* _Source extract_:
Populations of each type are evolved 30 times for 200 generations, with a population size of µ = λ = 100. When offspring are produced, each network link has a 5% chance of Gaussian perturbation. Additionally, each network has a 40% chance of having a new random link added between existing neurons, and a 20% chance of a new neuron being spliced along a randomly chosen link. In MM (P), MM (R), and MM (D) runs, Module Mutation has a 10% chance of being applied per offspring. In MM (D, P, R) runs, each type of Module Mutation occurs with an independent 3.3% chance. Finally, topological network crossover has a 50% chance of being applied when offspring are produced, with parents chosen via tournament selection, as normally done in NSGA-II.

Networks are initialized with a randomly weighted link from each input neuron to each policy neuron. In modular networks, each preference neuron begins with only a single incoming link from a randomly chosen input, to allow module arbitration to be swayed by mutations more easily. Evolving populations of networks under these conditions produces several evolved populations. The champion of each population, in terms of game score, is then submitted to post-evolution evaluations.

E. Post-Evolution Evaluation

Averaging scores across 10 evaluations only mitigates some of the noise in evaluation. To get a more reliable evaluation of the final results, the champion of each run is evaluated an additional 1,000 times, post-evolution. These average scores are then compared across methods.

The distribution of these scores for each method often does not conform to a normal distribution, so non-parametric tests are used to compare methods. The Kruskal-Wallis test is used to compare all methods using a given sensor configuration (split or conflict). For each test, a p-value below 0.05% indicates a significant difference between at least two champions. In this case, it is appropriate to do additional post-hoc analysis using two-tailed Mann-Whitney U tests. Conducting multiple comparisons in this fashion increases the chance of finding significant differences when there are none, so Bonferroni error correction is used to adjust p-values appropriately. Such analysis capabilities are built in to the R programming language, which is used to perform all statistical tests. The results of these tests, and all other outcomes from the experiments discussed in this section, are discussed next.

VII. Results

First the results from experiments using split sensors are presented, then results from experiments using conflict sensors. Results with both types of sensors are compared against past results from the literature. Videos of behaviors are available online at http://nn.cs.utexas.edu/?ol-pm.

A. Split Sensor Results

All nine methods using split sensors achieve close to the same level of performance (Fig. 2). By the end of 200 generations there are no significant differences between any of them, as indicated by the Kruskal-Wallis test (H = 9.22, df = 8,N = 30,p ≈ 0.32).

* _Requirements_:
(1) According to the source extract, how many additional times is each run's champion evaluated after evolution?
(2) Retype a passage of the source extract, starting with "E. Post-Evolution Evaluation" and going on through "compared across methods.".

* _Data shown_:
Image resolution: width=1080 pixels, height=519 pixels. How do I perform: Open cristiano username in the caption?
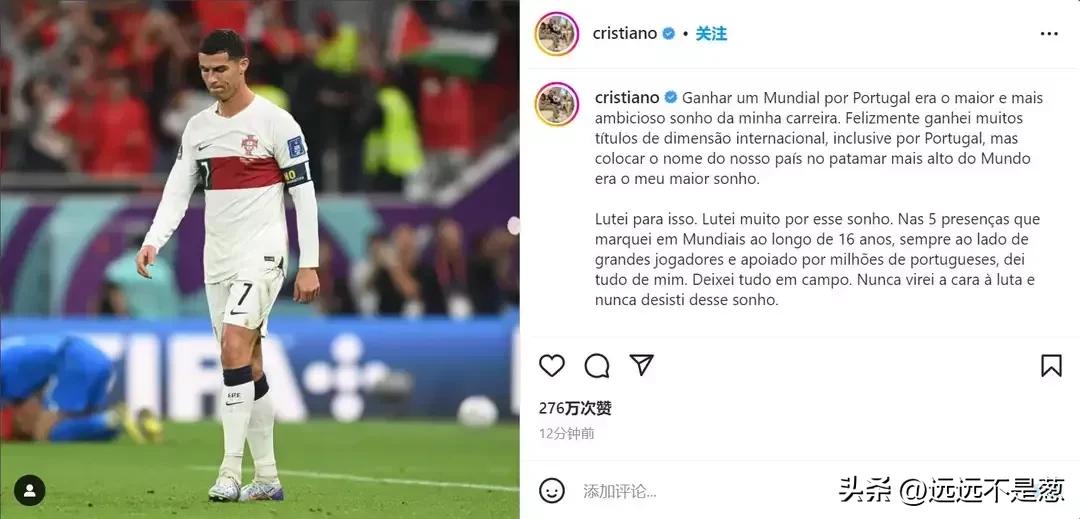pyautogui.click(x=627, y=98)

* _Answers for this exercise_:
(1) Each champion is evaluated an additional 1,000 times.

(2)
E. Post-Evolution Evaluation

Averaging scores across 10 evaluations only mitigates some of the noise in evaluation. To get a more reliable evaluation of the final results, the champion of each run is evaluated an additional 1,000 times, post-evolution. These average scores are then compared across methods.